Existing digital twin (DT) approaches struggle to effectively integrate unstructured textual knowledge—such as environmental regulations and technical guidelines—thereby limiting regulatory compliance and adaptive capability in infrastructure planning. To address this, we propose a semantics-enhanced digital twin framework that synergistically integrates large language models (LLMs) with ontology-based modeling to enable automated extraction, interpretable rule embedding, and semantic organization of unstructured knowledge. The framework supports high-fidelity, compliance-aware adaptive planning simulation and ensures transparent reasoning and decision-making under dynamic environmental conditions. Evaluated on the Maryland offshore wind energy planning case, the framework generates normatively compliant and human-interpretable layout configurations, and successfully reproduces emergency response processes under Hurricane Sandy scenarios. Results demonstrate significant improvements in planning authenticity, flexibility, and stakeholder trustworthiness.

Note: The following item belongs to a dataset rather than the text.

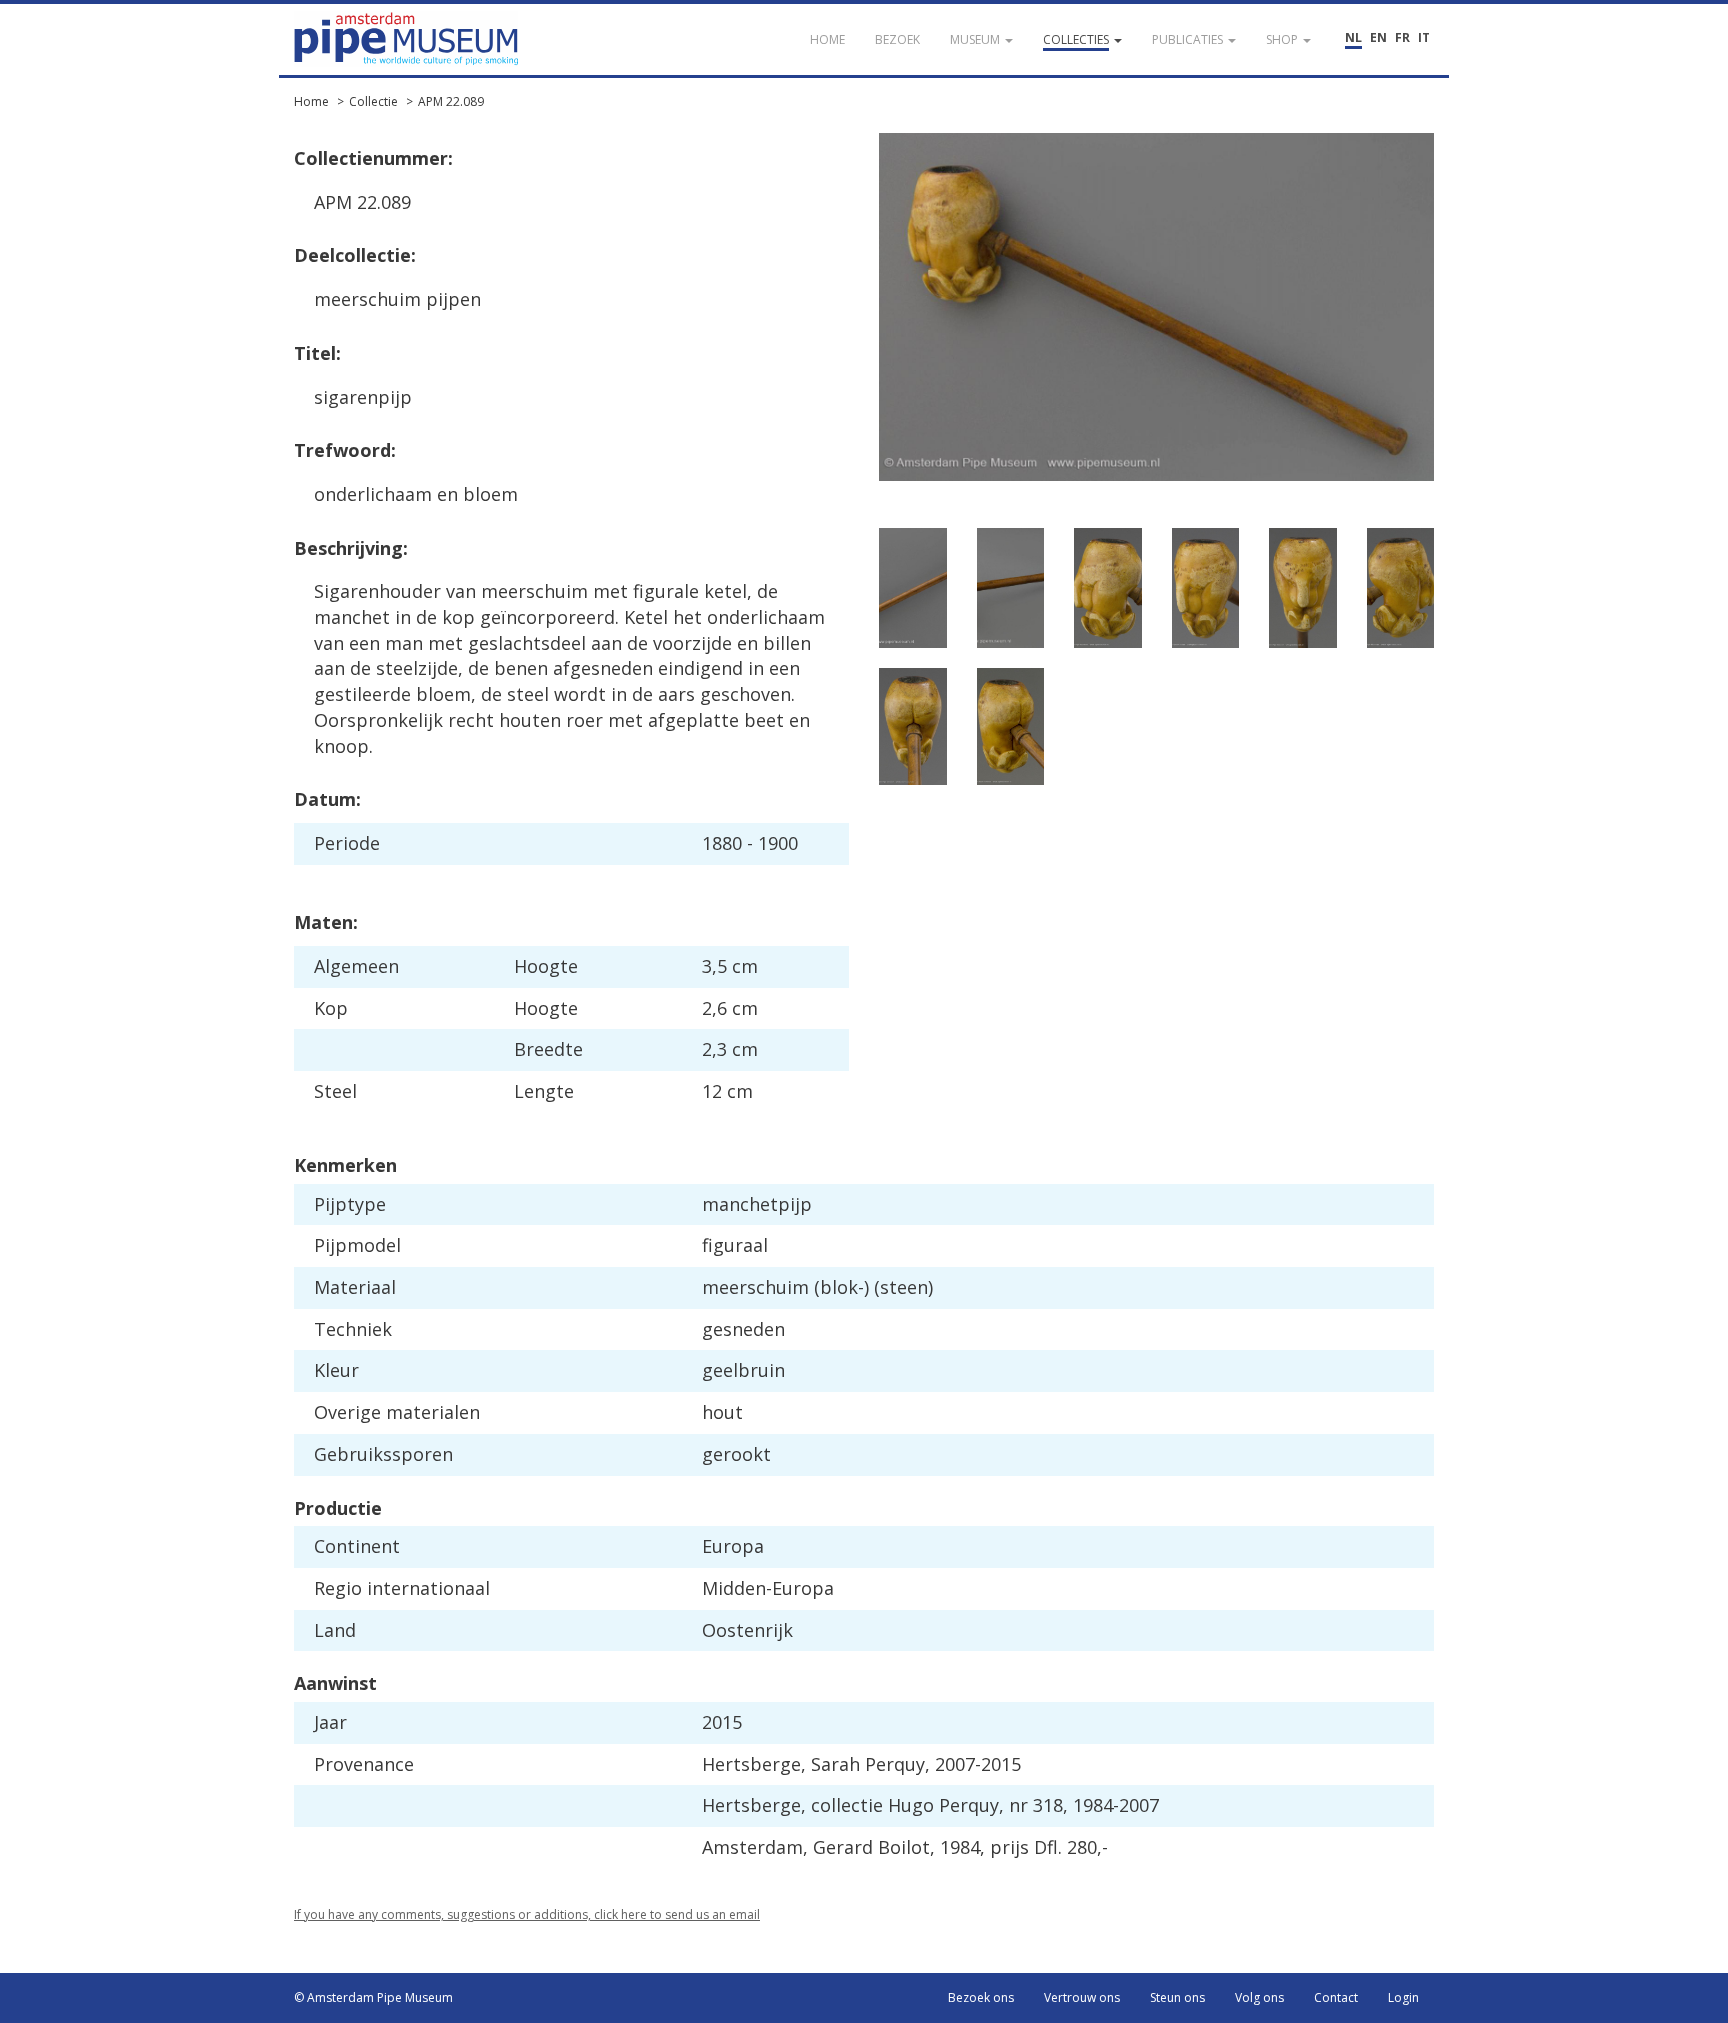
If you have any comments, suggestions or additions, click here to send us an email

Digital Twins (DTs) offer powerful tools for managing complex infrastructure systems, but their effectiveness is often limited by challenges in integrating unstructured knowledge. Recent advances in Large Language Models (LLMs) bring new potential to address this gap, with strong abilities in extracting and organizing diverse textual information. We therefore propose LSDTs (LLM-Augmented Semantic Digital Twins), a framework that helps LLMs extract planning knowledge from unstructured documents like environmental regulations and technical guidelines, and organize it into a formal ontology. This ontology forms a semantic layer that powers a digital twin-a virtual model of the physical system-allowing it to simulate realistic, regulation-aware planning scenarios. We evaluate LSDTs through a case study of offshore wind farm planning in Maryland, including its application during Hurricane Sandy. Results demonstrate that LSDTs support interpretable, regulation-aware layout optimization, enable high-fidelity simulation, and enhance adaptability in infrastructure planning. This work shows the potential of combining generative AI with digital twins to support complex, knowledge-driven planning tasks.